Innovation funding announced for AIDS vaccine research

IAVI recently launched a US$10 million initiative to actively identify and fund small- and medium-sized biotechnology companies that are developing innovative technologies in an effort to bring these novel applications to bear on the research and development of an effective AIDS vaccine. This new funding mechanism, called the Innovation Fund, was announced at the annual meeting of the Clinton Global Initiative, which was held September 26-28 in New York City. Half of the funding for this initiative came from a grant provided to IAVI by the Bill & Melinda Gates Foundation.

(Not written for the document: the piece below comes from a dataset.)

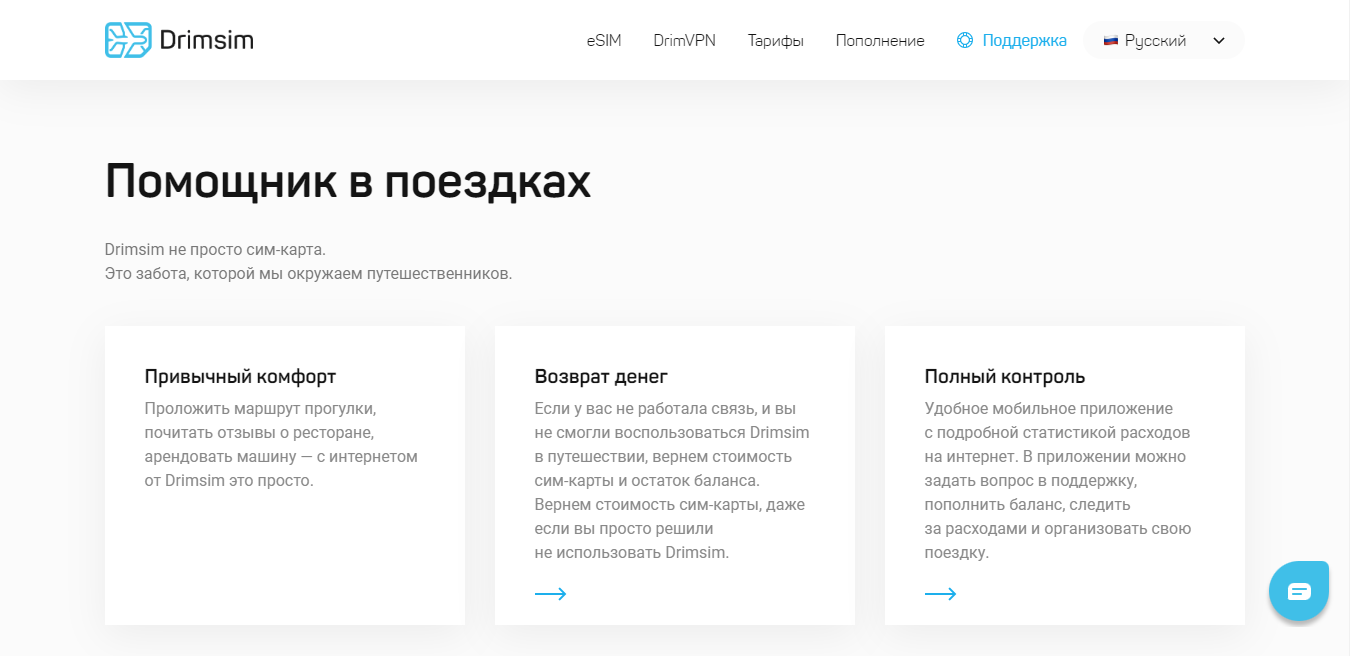Viewport: 1350px width, 656px height.
Task: Open the Тарифы section
Action: click(775, 41)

The Innovation Fund will target unconventional and unproven concepts from areas beyond those currently being investigated within the AIDS vaccine field. A panel of expert advisers will comb through promising technologies in diverse fields, such as cancer immunology and therapeutics and monoclonal antibody engineering, to search for the most promising and creative ideas. "We created the Innovation Fund to bring the best and the brightest minds from outside the field to AIDS vaccine development," says Seth Berkley, chief executive officer of IAVI.

One of the guiding principles of the Innovation Fund is speed. Advisers will work quickly to identify and fund roughly 15 to 20 companies over the next three years with seed money that will allow them to determine if their technologies are feasible for AIDS vaccine research in a relatively short time period—12 to 18 months. The Fund will also conduct rapid evaluations of the potential technologies, awarding grants within just eight weeks.

The grants issued by the Innovation Fund will focus primarily on areas that IAVI has identified as the major obstacles to vaccine development. They include technologies that address how to induce broadly neutralizing antibodies against HIV (see VAX February 2007 Primer on Understanding Neutralizing Antibodies); how to identify and deliver the fragments of HIV, known as immunogens, that are capable of inducing an immune response that can control HIV infection; and how to stimulate immune responses in mucosal tissues (see VAX December 2005 Primer onUnderstanding Mucosal Immunity), which are a primary entry point for the virus during sexual transmission.